DESCRIPTION OF THE TASK: Go through the records, and copy each line in which the string "computer" is present.

MATERIAL FOR THIS EXERCISE:
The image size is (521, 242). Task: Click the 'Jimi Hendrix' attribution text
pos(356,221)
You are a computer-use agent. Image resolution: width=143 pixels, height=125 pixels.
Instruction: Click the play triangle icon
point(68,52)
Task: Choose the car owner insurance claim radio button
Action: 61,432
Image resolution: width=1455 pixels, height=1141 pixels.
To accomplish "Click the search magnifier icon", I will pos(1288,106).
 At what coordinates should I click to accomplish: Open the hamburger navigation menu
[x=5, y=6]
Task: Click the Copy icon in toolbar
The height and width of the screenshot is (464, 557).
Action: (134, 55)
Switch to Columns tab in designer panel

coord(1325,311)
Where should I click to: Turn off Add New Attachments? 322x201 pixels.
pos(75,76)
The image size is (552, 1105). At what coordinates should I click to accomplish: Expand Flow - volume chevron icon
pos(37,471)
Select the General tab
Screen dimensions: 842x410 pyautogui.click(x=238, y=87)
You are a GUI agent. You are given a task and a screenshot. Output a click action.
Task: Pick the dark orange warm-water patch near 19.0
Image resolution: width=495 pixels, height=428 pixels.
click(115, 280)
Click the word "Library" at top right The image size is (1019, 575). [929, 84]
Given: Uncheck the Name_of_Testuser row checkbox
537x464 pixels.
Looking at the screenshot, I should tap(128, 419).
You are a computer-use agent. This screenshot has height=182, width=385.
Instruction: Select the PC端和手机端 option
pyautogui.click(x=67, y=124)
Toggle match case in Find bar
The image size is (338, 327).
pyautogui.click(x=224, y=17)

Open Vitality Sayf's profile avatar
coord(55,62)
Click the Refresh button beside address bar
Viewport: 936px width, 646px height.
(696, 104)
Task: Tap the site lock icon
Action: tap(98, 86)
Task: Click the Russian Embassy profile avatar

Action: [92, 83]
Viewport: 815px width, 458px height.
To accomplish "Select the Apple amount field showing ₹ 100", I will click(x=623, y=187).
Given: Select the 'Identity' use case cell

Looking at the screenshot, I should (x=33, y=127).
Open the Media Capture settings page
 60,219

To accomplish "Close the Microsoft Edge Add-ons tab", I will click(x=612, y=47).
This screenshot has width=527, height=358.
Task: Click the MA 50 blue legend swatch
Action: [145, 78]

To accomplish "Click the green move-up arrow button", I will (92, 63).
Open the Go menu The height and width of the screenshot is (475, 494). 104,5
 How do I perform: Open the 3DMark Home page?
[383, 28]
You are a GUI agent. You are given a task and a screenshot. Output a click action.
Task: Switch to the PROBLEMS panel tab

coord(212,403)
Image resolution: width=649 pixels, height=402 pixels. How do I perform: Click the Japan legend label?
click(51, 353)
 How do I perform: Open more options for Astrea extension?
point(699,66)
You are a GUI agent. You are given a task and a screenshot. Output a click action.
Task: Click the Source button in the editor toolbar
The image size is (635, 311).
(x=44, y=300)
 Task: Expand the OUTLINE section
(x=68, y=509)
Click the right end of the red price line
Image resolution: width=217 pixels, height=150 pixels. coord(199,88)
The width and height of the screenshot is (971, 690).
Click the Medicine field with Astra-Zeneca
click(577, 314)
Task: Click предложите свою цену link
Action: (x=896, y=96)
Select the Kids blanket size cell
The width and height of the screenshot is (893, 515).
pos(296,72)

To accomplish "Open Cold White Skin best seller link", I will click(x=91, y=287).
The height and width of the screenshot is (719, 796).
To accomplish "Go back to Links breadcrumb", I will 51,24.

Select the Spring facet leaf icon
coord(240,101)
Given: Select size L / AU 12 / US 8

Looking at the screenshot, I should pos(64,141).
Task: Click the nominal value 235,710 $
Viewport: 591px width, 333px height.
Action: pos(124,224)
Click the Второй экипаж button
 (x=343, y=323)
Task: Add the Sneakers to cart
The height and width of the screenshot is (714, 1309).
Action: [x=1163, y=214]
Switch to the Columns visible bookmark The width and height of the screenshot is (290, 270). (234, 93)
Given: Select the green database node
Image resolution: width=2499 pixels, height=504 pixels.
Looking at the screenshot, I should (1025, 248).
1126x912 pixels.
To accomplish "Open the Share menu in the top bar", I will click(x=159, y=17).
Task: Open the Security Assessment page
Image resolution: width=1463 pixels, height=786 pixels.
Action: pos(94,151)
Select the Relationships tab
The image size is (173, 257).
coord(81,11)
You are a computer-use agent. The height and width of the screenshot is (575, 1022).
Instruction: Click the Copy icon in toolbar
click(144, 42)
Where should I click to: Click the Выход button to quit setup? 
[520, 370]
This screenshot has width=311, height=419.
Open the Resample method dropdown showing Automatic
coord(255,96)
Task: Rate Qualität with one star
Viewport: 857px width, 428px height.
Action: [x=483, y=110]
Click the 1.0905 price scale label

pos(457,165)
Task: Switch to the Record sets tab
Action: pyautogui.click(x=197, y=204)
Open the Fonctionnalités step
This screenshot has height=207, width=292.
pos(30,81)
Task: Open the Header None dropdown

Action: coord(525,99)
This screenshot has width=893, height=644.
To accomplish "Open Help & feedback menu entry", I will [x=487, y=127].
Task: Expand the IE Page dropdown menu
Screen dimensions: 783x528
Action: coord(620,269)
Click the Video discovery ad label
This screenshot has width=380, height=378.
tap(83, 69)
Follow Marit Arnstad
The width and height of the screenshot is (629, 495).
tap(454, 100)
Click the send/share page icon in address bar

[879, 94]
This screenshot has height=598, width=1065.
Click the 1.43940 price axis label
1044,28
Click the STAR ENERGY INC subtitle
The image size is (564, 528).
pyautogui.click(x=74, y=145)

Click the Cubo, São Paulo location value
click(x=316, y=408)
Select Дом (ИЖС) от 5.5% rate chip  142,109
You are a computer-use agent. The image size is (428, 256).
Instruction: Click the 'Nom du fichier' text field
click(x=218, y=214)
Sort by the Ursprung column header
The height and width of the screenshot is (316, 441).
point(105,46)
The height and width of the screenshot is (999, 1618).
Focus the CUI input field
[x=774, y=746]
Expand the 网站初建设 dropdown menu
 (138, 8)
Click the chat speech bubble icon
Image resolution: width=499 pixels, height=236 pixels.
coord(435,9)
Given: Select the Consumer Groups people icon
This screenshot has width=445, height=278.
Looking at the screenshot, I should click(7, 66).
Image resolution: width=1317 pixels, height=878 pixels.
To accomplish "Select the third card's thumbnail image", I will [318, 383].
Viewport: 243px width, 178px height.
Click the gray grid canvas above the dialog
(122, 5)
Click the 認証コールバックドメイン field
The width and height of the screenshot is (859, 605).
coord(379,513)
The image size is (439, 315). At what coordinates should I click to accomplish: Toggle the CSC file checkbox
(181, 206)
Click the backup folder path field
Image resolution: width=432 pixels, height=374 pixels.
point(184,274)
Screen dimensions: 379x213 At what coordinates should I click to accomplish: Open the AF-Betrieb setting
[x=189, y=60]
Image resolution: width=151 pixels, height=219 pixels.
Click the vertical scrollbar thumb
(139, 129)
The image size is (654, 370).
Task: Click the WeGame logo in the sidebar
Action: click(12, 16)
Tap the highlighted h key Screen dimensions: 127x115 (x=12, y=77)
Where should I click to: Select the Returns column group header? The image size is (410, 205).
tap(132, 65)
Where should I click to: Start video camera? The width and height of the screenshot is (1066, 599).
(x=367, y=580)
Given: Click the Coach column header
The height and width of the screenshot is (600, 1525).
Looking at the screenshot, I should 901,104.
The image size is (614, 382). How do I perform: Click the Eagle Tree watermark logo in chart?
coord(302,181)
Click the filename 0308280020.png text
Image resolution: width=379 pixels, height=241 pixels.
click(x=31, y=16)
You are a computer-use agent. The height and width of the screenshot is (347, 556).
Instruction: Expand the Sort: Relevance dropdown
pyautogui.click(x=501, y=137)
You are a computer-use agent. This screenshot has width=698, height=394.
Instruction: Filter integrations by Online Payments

RESPONSE TO THIS TASK:
You are a computer-use agent. Image resolution: width=143 pixels, height=125 pixels.
You are a computer-use agent. This screenshot has height=182, width=385.
You are a computer-use agent. The height and width of the screenshot is (575, 1022).
You are a computer-use agent. The image size is (428, 256).
You are a computer-use agent. The height and width of the screenshot is (347, 556).
You are a computer-use agent. This screenshot has width=698, height=394.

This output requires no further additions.